The Greenwich time team

They were a formidable time team, the Belville family and Arnold.
For more than a century, from 1836 to 1940, this makeshift dynasty defied political fads, cutting-edge technology and dirty tricks to sell the time to London.
Forget the pips, the speaking clock and the electric telegraph, it was the Belvilles who ensured that when many Londoners greeted the new year, they were doing so not a second too early or a second too late.
At the turn of the 19th century the business was branded an anachronism – but this may well have been the Belville’s finest hour.

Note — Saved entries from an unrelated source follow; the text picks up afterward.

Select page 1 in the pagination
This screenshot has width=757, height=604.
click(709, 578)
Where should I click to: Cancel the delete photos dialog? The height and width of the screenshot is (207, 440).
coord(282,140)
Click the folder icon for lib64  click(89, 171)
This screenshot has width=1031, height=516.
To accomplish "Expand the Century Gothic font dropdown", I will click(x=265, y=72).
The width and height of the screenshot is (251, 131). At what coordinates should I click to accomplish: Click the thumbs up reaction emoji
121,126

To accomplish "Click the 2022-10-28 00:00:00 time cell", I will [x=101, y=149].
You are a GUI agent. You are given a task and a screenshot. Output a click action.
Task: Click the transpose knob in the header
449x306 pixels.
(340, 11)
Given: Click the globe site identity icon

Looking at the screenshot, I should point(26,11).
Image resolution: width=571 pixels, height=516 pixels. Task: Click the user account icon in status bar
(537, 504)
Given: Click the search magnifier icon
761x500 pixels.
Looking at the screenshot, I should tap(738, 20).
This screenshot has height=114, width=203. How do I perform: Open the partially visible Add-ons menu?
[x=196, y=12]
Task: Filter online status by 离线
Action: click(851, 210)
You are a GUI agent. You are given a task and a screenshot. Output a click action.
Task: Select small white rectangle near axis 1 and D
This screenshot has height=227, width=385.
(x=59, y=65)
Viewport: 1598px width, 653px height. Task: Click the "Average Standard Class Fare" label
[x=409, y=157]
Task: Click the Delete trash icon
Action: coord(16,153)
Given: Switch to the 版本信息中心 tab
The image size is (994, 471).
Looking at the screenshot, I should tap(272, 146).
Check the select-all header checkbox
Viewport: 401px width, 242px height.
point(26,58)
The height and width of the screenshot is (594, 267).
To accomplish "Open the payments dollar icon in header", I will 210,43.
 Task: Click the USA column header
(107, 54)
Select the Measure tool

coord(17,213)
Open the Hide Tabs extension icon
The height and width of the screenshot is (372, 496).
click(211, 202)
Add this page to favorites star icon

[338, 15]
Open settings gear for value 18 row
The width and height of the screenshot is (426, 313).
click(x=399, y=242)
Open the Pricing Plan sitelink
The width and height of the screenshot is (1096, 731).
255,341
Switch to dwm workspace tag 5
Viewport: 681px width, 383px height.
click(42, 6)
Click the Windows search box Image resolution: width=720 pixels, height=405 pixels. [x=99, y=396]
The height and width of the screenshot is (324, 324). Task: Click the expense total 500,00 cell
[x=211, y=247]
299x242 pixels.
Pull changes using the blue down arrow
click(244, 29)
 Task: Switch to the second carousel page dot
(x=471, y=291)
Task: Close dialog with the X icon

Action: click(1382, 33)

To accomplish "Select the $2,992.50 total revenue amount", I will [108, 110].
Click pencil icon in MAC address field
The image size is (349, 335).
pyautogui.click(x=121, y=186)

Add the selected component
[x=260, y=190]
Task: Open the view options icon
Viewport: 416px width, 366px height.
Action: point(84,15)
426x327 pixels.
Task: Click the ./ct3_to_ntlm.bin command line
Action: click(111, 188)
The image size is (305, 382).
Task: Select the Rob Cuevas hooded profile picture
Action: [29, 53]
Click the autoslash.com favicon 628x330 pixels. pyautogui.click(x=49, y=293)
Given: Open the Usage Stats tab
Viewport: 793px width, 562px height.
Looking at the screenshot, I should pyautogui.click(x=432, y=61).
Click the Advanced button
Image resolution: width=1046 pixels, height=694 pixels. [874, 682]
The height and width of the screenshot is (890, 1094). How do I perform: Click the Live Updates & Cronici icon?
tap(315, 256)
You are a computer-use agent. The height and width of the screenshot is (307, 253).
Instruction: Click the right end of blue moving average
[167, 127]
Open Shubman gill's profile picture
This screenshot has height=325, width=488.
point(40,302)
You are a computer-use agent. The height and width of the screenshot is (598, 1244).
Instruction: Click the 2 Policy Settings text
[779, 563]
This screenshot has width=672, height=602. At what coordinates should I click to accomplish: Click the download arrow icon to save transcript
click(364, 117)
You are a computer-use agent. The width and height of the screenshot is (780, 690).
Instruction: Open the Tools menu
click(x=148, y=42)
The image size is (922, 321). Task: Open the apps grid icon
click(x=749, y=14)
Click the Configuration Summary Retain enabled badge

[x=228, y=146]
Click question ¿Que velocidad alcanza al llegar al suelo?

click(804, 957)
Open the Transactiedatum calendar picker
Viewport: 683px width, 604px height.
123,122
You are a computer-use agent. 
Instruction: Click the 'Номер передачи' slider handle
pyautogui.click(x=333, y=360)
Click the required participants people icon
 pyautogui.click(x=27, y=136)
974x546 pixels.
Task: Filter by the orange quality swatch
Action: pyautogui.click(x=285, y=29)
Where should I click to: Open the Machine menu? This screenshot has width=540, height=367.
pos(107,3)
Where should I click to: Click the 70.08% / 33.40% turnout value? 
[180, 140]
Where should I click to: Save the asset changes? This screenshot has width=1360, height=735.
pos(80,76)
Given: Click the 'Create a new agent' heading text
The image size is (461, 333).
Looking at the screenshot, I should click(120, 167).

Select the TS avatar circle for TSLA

For while new technology took decades to match hype to delivery, the Belville clan marched on, as faithful and unswerving as the impeccable chronometer they carried throughout their years in
business.
From father to daughter to granddaughter, they would take a weekly reading from the Greenwich Royal Observatory and then walk their high end timepiece and its officially certified time around to their paying customers in London – mostly watchmakers and jewellers.
Step forward John Belville, (born 1795), and his daughter Maria and granddaughter Ruth (died 1943) who, between them, wrote this curious but fascinating footnote to the story of standardised time.
Faithful Arnold
And not forgetting Arnold, of course.
Faithful Arnold, who served all three of them without ever falling off the pace. Arnold was a pocket watch, a silver-cased chronometer (No. 485/786) of 1794 made by John Arnold and now on display in the Clockmakers’ Company museum in Guildhall.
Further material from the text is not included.